**Data:**
....

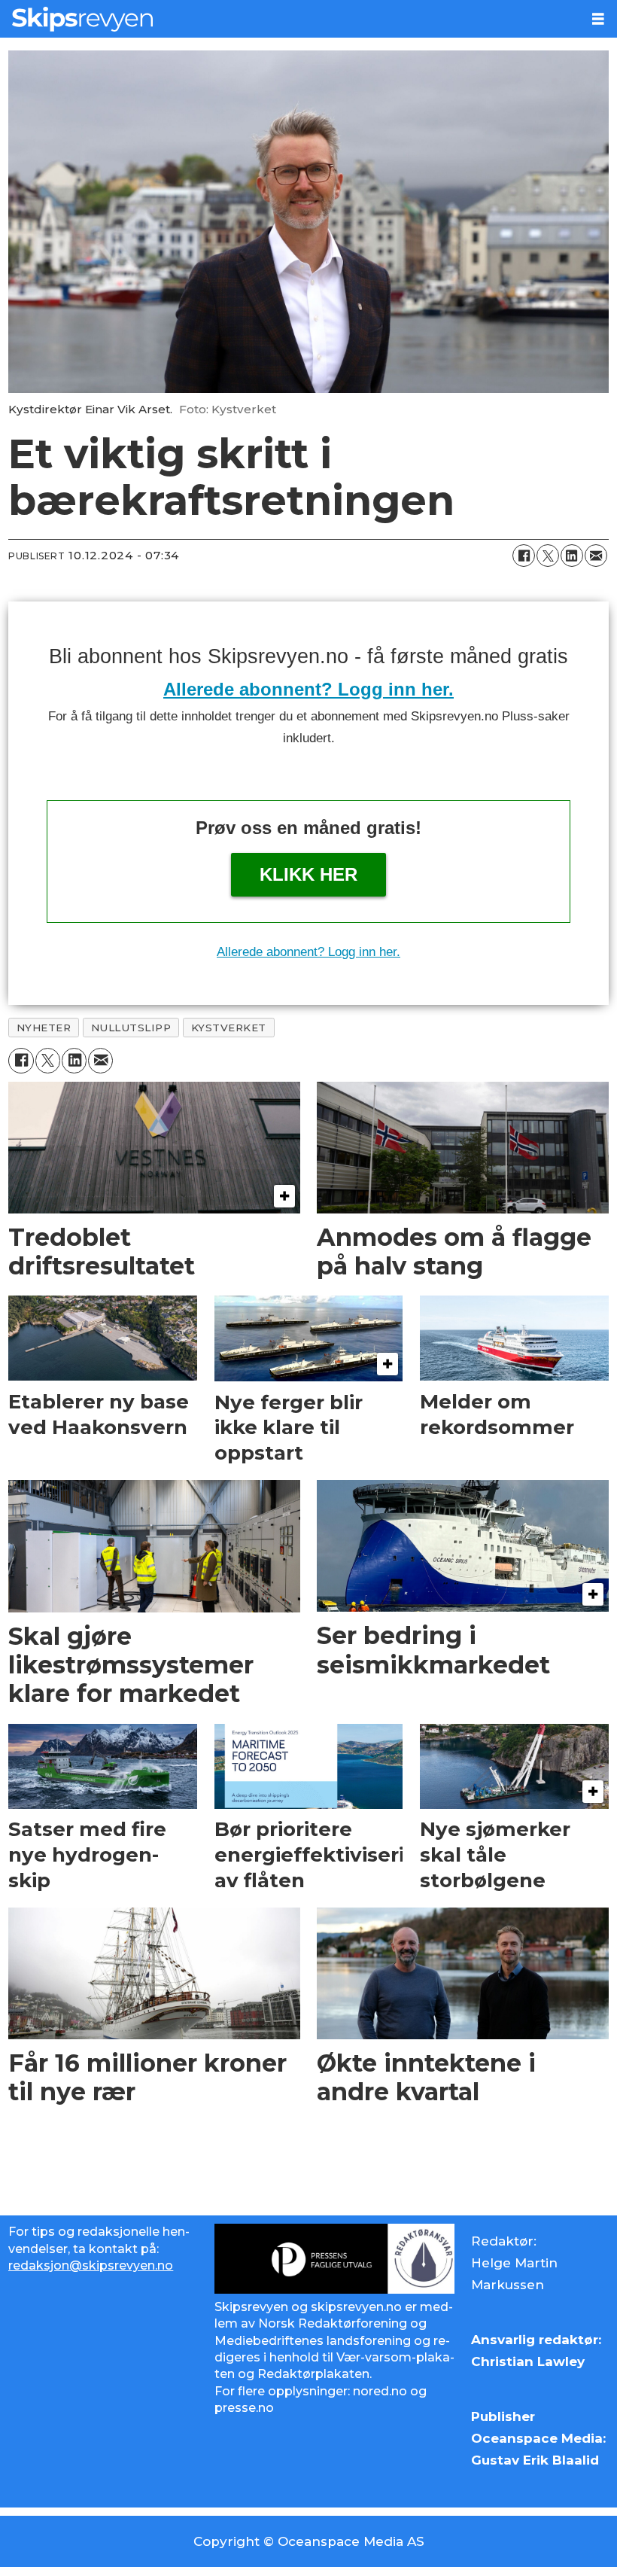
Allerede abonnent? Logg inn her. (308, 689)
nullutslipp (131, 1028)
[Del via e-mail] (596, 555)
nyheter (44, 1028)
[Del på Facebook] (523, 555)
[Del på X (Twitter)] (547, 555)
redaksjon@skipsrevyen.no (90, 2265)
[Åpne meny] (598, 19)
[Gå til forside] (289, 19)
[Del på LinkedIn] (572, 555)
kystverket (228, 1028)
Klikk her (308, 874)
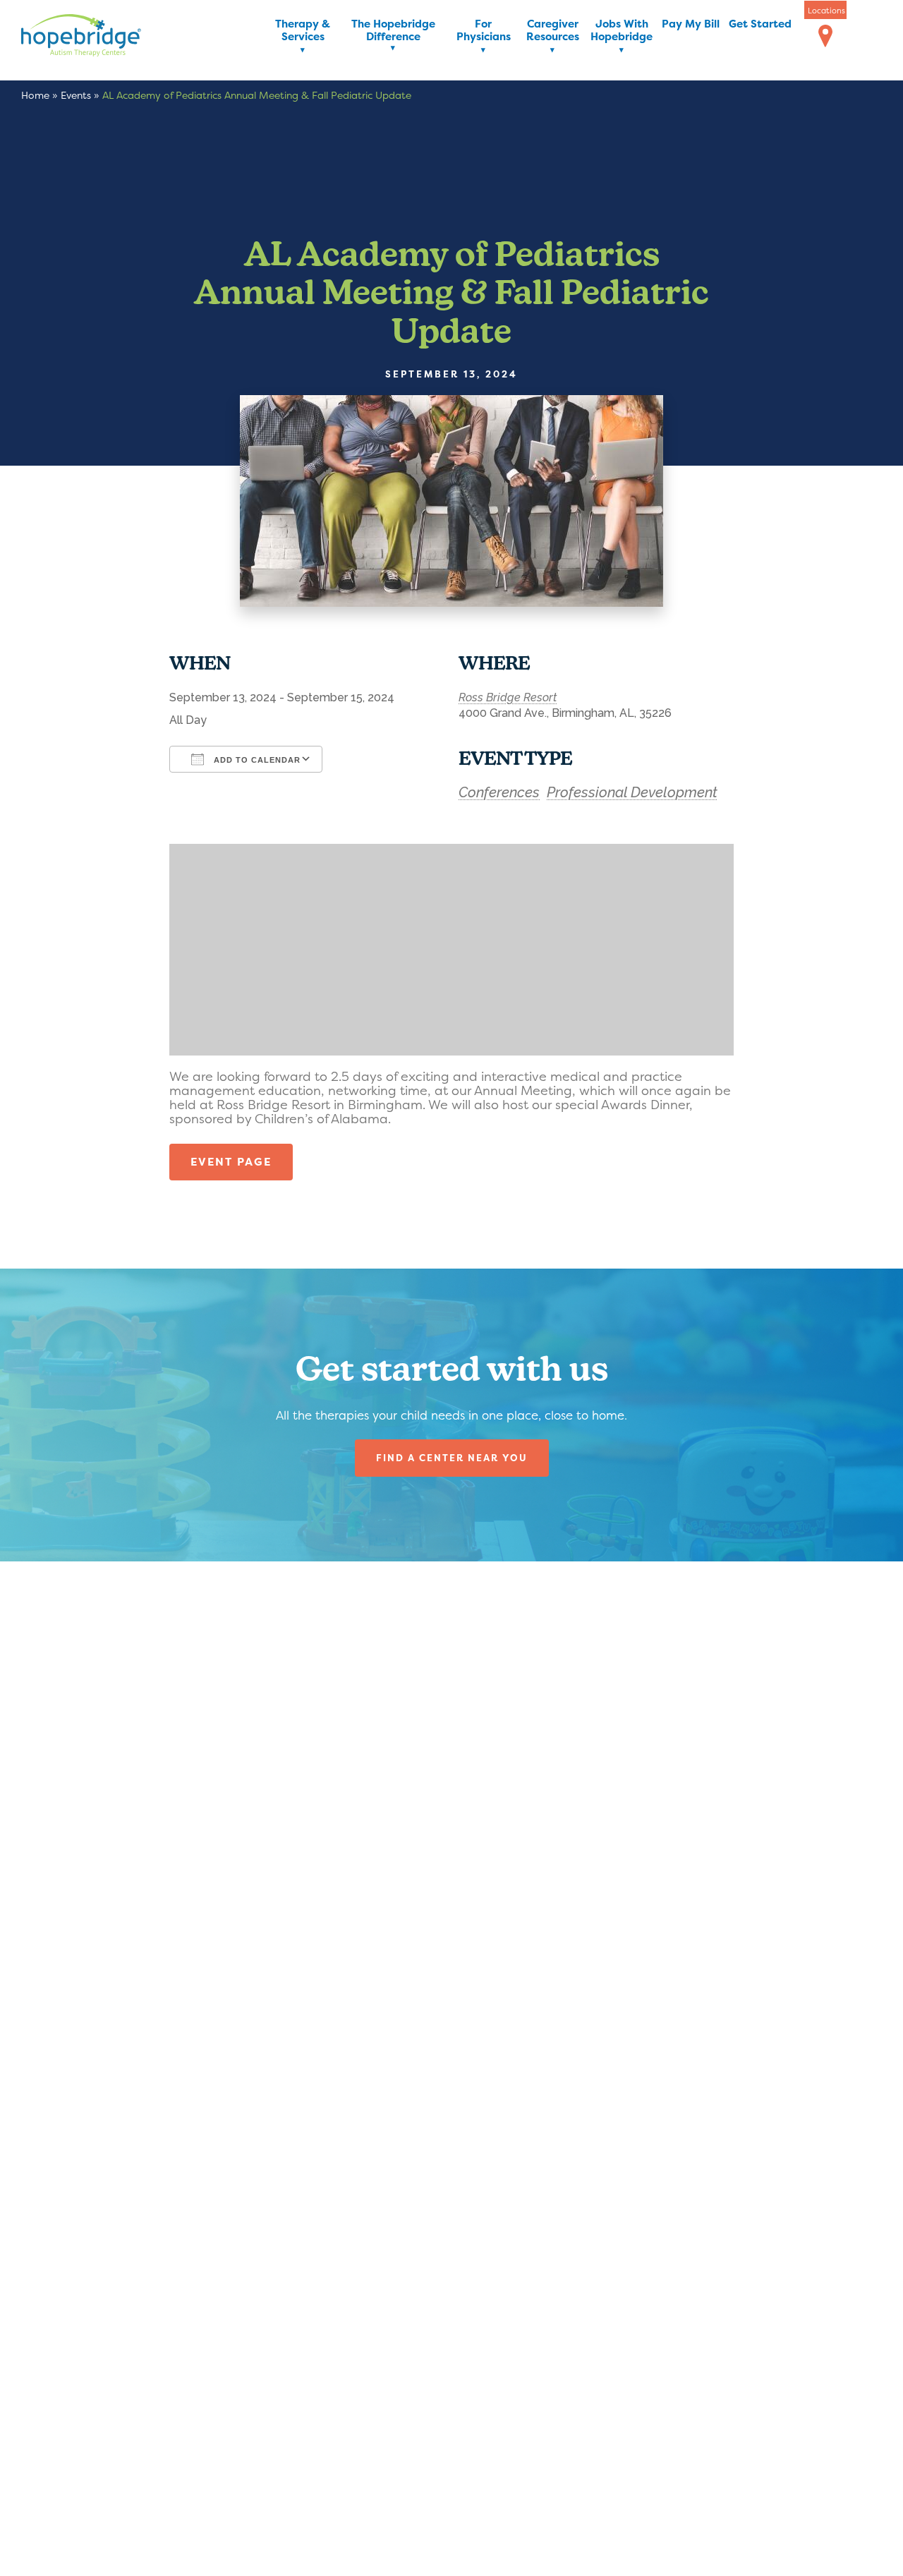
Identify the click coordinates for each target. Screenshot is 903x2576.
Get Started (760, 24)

....

**Exercise brief:** Write down only the closing run of lines: the one containing "Identify the click" and every line after it to the end of the entries, exactly.

**Task output:**
Identify the click coordinates for each target. Screenshot is 903x2576.
Get Started (760, 24)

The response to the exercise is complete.